In #2 above, the amount of time each process gets is called its time slice or time quantum. Time slices typically range from a few milliseconds to a few hundred milliseconds, depending on the process and the OS.

Context switches

The changeover from one process to another is called a context switch. A context switch essentially puts the currently running process into a state of suspended animation, while pulling the new process out of that state and putting it into the CPU.

The context in a context switch is the values of the CPU registers that the process is using. These register values are critically important to a running process. They serve as a workspace for whatever it is currently doing and they track important state, such as what instruction is currently running. When a new process uses the CPU, it will need to store its own info in those registers, which would destroy whatever values are there. To put the current process into suspended animation, we save those register values to memory, and when the process is restarted, we copy those saved values back into the registers.

Context switches are triggered by a few possibilities:

The currently running process decides to give up (or yield) the CPU. It can do this to be nice to other processes, because it's done using the CPU, or because it needs to block for I/O.
The currently running process's time slice has ended. Most systems have a hardware timer. When that timer goes off, the current process's time is up.
Some other event can happen, such as a higher priority process needing to run.

The exact details of how a context switch is done vary depending on the architecture of the system and on the OS. On many systems, the above will cause a trap operation that transfers control over to the OS. The current process's register values are saved in memory to its kernel stack or the process control block. The OS then chooses a new process to run, and the register values of that new process are moved from memory into the registers, and control is transferred over to the new process. Depending on the system, the cache may need to be flushed (cleared out) and work may need to be done related to the two processes' memories.

Two important questions come up: (1) How long do context switches take? (2) What is a reasonable value to use for the time slice? For #1, it depends on the system, but typical values range from around .1 microseconds to a few microseconds. For #2, values around 20 ms are common, but there are situations where the range can be more like 1 millisecond to a few hundred milliseconds.

There are problems both with long and short time slices. For a long time slice, suppose we have 10 processes on a system and each has a time slice of 500 ms. If we cycle through the 10 process round-robin, then each process has to wait 9 · 500 = 4500 ms in between when its time slice is over and when it next gets the CPU. A 4.5-second delay like this can make the system seem really laggy to users.

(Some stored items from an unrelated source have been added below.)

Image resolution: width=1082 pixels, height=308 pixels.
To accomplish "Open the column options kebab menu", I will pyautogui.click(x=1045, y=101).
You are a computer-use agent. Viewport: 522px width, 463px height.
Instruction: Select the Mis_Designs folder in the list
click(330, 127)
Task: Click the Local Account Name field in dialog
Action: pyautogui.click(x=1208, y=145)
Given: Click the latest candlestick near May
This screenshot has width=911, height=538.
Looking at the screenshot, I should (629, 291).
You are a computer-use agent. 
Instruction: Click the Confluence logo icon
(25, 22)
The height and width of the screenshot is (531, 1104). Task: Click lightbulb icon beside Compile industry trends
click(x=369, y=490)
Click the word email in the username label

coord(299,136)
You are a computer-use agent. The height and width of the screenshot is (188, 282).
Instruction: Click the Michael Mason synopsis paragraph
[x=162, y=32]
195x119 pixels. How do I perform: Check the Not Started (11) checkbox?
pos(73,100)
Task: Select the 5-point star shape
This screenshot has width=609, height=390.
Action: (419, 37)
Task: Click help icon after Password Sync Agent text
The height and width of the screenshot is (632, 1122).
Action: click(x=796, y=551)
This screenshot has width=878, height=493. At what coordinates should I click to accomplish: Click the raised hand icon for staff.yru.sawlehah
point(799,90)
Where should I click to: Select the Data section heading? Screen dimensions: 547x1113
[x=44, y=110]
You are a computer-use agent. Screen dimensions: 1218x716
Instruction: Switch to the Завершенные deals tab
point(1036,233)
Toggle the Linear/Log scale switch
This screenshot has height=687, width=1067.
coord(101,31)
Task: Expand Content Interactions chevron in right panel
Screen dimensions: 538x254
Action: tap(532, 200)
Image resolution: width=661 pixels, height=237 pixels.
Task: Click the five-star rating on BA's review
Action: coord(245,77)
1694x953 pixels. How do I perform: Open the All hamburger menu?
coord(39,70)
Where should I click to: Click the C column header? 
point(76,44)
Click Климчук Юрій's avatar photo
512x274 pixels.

For a short time slice, suppose we have a time slice of .01 ms (which is 10 microseconds), and suppose context switches take 1 microsecond. Then, out of every 11 microseconds, 10 of them are used for real work and 1 is used to do the context switch. So 1/11 or about 9% of the system's time is spend doing context switches. If the time slice is 20 ms (20,000 microseconds), then that fraction becomes 1/20001, which is a much smaller percent. The take-home message here is that the overhead due to context switching starts to take up a noticeable percent of the system's time if we switch too often.

Further, context switches are bad for cache performance. When a process starts up, it takes some time for the cache to be filled with frequently accessed items that the process uses. On a context switch, that cache is usually wiped out, replaced with things for the new process. If context switches are too frequent (i.e., we use too small of a time slice), then there is never much chance for the cache to become useful. By the time it's filled up with things the process needs, it's already time to switch to a new process.

Cooperative vs. preemptive multitasking

Under cooperative or non-preemptive multitasking, a process uses the CPU until it voluntarily gives up the CPU. The opposite is noncooperative or preemptive multitasking. In cooperative multitasking, the process can give up the CPU if it decides it wants to yield it to other processes, and it also gives it up any time it needs to make a system call. Early versions of MacOS and Windows used cooperative multitasking, and the scheduler for certain real-time processes (more on this a little later) in Linux is essentially cooperative.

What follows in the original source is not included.